■ **ASSIGNED TASK**: Please filter the data down to the lines that include the word "size" and copy them.

_ _ _

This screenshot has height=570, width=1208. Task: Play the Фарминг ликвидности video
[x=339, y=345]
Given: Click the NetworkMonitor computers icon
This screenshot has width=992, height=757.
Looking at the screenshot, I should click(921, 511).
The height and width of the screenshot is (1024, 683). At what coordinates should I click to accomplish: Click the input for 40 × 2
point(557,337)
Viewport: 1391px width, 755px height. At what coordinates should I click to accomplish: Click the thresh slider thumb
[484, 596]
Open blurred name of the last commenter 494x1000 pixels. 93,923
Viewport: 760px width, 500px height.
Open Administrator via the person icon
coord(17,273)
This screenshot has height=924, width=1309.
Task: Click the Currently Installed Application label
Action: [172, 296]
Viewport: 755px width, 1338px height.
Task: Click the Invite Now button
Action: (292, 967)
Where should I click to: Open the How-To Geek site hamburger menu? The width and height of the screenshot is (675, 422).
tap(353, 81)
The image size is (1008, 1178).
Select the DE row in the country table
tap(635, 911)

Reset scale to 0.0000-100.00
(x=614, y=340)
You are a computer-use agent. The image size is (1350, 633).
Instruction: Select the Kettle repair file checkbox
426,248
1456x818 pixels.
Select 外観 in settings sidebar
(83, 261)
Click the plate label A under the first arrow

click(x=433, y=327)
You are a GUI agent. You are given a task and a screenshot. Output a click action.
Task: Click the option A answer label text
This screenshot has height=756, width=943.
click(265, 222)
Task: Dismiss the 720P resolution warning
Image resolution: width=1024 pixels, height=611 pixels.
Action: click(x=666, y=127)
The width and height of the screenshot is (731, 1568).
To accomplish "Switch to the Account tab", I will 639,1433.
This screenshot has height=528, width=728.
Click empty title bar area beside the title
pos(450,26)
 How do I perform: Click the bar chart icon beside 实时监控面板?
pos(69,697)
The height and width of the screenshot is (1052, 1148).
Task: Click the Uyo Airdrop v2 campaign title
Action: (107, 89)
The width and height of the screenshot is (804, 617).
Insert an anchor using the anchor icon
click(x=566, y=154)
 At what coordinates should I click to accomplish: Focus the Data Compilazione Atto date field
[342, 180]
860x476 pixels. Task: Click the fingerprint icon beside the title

_ _ _

■ **EXERCISE OUTPUT**:
The image size is (1008, 1178).
You are a computer-use agent. The image size is (1350, 633).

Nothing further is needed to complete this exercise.